Step therapy serves as a cost-saving mechanism that can limit a patient’s ability to access the medication that is most suitable for treating their condition. Insurers that utilize step therapy protocols require medical providers to prescribe lower-cost medications to patients first, and only grant approval for alternative medications when the cheaper options have failed to improve a patient’s condition. In practice, this results in insurers effectively choosing medications for the patient, even in cases where their providers have recommended an alternative. When patients change insurers, they are often forced to start at the beginning of the step therapy protocol again, which results in wasteful health care expenditures, lost time for patients, and potentially devastating health care impacts on the patient. 

Step therapy is not limited to specific diseases. It affects patients across the healthcare spectrum, with particularly dramatic impacts on the allergy and asthma, antipsychotic, arthritis, cancer, coronary artery, depression, diabetes, HIV/AIDS, multiple sclerosis, and Parkinson’s patient communities.

▸ **What you will do**:
(1) Reproduce the step therapy passage from "Step therapy serves" up to and including "on the patient.".
(2) Based on the step therapy passage, answer yes or no to each statement and quote the words of the passage that decide it: (a) Step therapy applies only to a few specific diseases. (b) Insurers using step therapy require providers to prescribe lower-cost medications first. (c) Patients who change insurers can always pick up the step therapy protocol where they left off.
(3) According to the step therapy passage, under what condition do insurers approve alternative medications?
The data has nothing to do with anything here.

▸ **Data records**:
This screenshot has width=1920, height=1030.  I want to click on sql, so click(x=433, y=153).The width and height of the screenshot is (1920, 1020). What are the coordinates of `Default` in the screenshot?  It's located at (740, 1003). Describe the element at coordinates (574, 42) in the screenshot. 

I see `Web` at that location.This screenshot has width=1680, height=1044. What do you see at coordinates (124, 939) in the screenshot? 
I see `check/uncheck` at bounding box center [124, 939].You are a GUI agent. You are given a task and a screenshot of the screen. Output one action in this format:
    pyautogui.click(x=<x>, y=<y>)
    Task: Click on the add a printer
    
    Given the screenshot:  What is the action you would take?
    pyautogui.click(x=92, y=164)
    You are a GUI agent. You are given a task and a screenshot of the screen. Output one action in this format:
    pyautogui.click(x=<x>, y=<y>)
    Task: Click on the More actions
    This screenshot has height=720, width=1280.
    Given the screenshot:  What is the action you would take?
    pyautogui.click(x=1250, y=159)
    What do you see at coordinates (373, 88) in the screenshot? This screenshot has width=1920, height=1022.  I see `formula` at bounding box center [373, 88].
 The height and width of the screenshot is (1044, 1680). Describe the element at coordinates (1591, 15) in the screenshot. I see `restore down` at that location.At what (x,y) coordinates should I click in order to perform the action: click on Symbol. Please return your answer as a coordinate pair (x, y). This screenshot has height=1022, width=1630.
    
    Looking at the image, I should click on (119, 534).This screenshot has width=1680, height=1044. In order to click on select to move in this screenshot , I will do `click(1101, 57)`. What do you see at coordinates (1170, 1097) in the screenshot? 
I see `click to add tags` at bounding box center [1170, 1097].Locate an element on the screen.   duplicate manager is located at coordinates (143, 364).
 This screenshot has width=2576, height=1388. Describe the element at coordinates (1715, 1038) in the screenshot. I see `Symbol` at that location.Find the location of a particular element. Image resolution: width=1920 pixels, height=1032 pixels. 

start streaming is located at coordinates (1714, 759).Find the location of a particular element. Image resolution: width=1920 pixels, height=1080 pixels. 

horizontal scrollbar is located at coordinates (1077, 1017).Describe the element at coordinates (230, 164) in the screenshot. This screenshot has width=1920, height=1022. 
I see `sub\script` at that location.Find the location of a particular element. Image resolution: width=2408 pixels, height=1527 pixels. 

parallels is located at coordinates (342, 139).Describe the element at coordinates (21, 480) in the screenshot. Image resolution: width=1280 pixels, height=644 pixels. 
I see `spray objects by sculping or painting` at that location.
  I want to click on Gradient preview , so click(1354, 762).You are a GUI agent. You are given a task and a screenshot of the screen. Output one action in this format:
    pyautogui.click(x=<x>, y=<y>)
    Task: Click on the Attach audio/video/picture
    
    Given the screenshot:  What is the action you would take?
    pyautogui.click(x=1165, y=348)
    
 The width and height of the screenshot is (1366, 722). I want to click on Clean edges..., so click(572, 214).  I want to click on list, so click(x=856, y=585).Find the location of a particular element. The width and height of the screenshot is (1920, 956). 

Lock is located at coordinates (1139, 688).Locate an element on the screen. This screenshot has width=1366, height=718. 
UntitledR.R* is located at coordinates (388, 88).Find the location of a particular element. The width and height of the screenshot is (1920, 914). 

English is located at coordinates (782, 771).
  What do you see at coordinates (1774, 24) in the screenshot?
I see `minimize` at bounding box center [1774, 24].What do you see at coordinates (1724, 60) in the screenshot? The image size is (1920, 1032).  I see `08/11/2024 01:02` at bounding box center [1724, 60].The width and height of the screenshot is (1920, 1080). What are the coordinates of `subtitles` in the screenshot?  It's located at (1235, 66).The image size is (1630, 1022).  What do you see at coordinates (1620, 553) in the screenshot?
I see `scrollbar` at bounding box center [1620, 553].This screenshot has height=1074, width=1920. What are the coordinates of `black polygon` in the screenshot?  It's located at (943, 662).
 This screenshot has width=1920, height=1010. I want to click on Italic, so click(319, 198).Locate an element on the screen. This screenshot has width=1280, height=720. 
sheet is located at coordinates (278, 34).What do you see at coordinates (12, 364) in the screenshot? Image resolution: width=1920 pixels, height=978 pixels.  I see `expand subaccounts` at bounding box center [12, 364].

▸ **Task results**:
(1)
Step therapy serves as a cost-saving mechanism that can limit a patient’s ability to access the medication that is most suitable for treating their condition. Insurers that utilize step therapy protocols require medical providers to prescribe lower-cost medications to patients first, and only grant approval for alternative medications when the cheaper options have failed to improve a patient’s condition. In practice, this results in insurers effectively choosing medications for the patient, even in cases where their providers have recommended an alternative. When patients change insurers, they are often forced to start at the beginning of the step therapy protocol again, which results in wasteful health care expenditures, lost time for patients, and potentially devastating health care impacts on the patient.

(2)
(a) No: "Step therapy is not limited to specific diseases."
(b) Yes: "require medical providers to prescribe lower-cost medications to patients first"
(c) No: "they are often forced to start at the beginning of the step therapy protocol again"

(3) Only when the cheaper options have failed to improve a patient's condition.